Stumbling and Mumbling

Prospect theory & populism

chris dillow
Publish date: Tue, 24 May 2016, 01:35 PM
chris dillow
0 2,773
An extremist, not a fanatic

Does prospect theory help explain support for Brexit in the UK and for Donald Trump in the US?

The bit of the theory I have in mind is the prediction that people are risk-seeking when they are losing, because they gamble to get even. This explains several phenomena: why the favourite-longshot bias is stronger (pdf) in the last race of the day*; why (pdf) stock-pickers hold onto losing shares; why losing sports teams abandon their tactics in favour of risky all-out attack and "Hail Mary" passes; and why we sometimes get rogue traders - men who try to recoup losses by making riskier trades and so lose even more.

The same thing might explain support for Brexit and Trump. It's generally agreed that both causes draw support from workers and the unemployed who feel that they've lost out under the existing order. As Jonathan Freedland says, "the voters rallying to populist insurgents are those who feel failed by conventional politics, left behind either economically or culturally."

Of course, voting for Brexit, Trump or other populists is risky. But prospect theory tells us that those who feel they've lost might want to take risks. This might be because they feel they've nothing to lose: the threat of higher unemployment isn't so scary if you're already unemployed or if you think there's a high chance of losing your job anyway. And/or it might be because they think that change carries upside risk.

This mechanism is amplified by another - distrust. The elite's warnings that Brexit and Trump are risky are true. But many poorer workers and unemployed don't trust elites - a fact which Brexiteers are cynically exploiting.

My point here is the opposite of Janan Ganesh's. He writes that Brexiteers are rich enough to be able to ignore the economics of Brexit. Whilst this is true of Boris Johnson and Nigella's dad, it cannot explain Brexit's support among over 40% of voters.

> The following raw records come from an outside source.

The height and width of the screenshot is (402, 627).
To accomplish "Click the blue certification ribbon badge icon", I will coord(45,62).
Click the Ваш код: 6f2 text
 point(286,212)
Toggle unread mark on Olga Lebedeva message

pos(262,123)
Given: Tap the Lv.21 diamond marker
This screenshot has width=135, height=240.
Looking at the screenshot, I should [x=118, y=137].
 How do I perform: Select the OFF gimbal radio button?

You might object there that, in theory, there is another mechanism tying impoverishment to political attitudes - resignation. Often, the poor can be apathetic about politics. I'm not sure there's a contradiction here. The poor can be both apathetic in the sense of not actively seeking positive political solutions to their plight, but also willing to take a risky option should it present itself.

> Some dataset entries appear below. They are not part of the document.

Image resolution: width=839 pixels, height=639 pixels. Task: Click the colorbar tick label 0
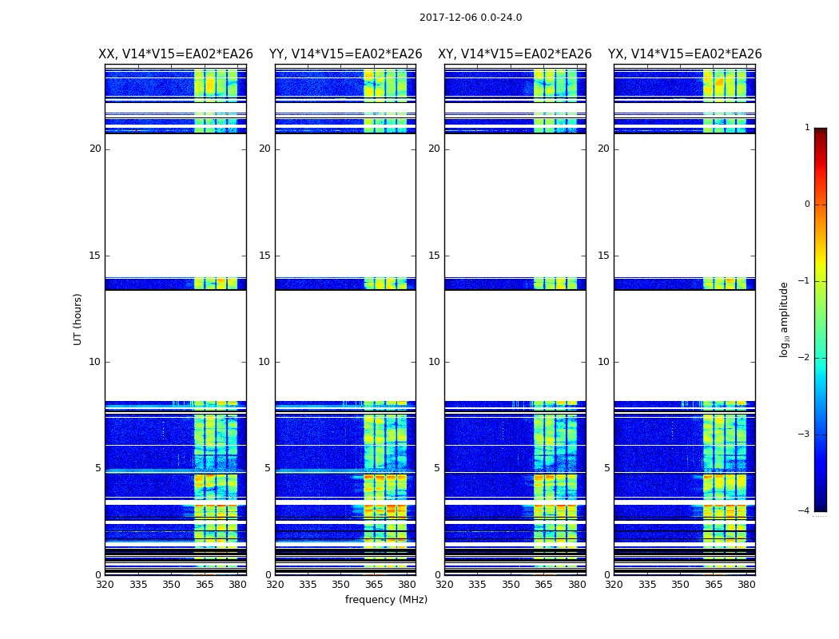pos(807,204)
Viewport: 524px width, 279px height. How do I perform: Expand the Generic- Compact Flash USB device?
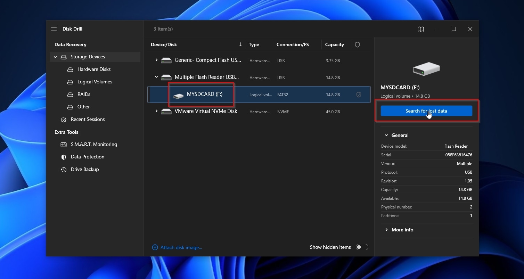156,60
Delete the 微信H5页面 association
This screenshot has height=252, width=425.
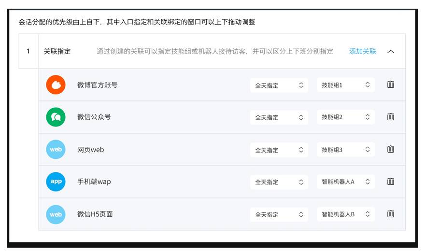pyautogui.click(x=391, y=214)
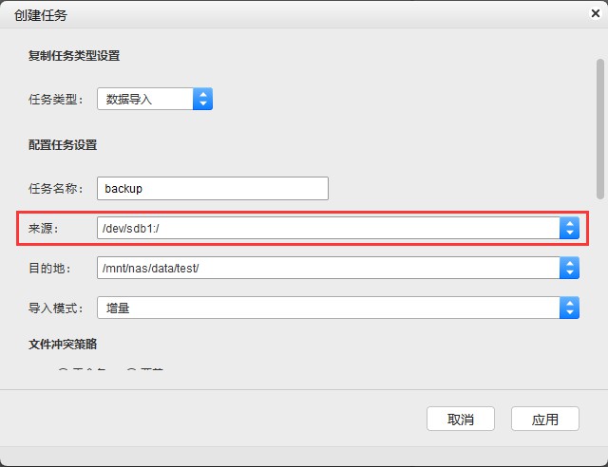The width and height of the screenshot is (608, 467).
Task: Click the 配置任务设置 section heading
Action: coord(63,145)
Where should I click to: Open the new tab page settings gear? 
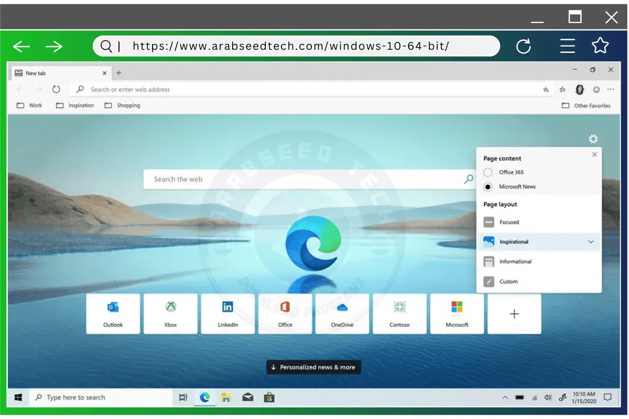(x=593, y=139)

I'm making two points here.

First, we don't need to invoke xenophobia, small-mindedness or racism to explain the popularity of Brexit or Trump. Such support can also arise from decent people acting as behavioural economics predicts.

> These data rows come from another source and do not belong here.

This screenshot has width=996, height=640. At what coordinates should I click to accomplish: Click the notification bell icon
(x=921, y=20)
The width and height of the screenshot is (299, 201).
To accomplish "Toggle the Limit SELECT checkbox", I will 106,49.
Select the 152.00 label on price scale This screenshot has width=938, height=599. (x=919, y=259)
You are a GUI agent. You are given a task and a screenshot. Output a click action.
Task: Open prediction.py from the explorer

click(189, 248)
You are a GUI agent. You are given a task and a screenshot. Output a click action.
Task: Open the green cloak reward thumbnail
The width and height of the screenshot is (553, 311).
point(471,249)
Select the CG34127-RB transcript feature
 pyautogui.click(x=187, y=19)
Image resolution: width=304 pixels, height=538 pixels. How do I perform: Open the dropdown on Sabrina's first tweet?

Secondly, what we're seeing here is a cost of inequality. Unemployment, insecurity and low pay has generated constituencies willing to back risky options. And, as Eric Uslaner and Henrik Jordahl has shown, inequality breeds distrust so that even on those (rare?) occasions when elites are correct, many voters don't believe them. Perhaps, therefore, support for Trump and Brexit are not so much diseases as symptoms of a wider malady.

* Some researchers, however, find (pdf) this isn't statistically significant, at least in the US.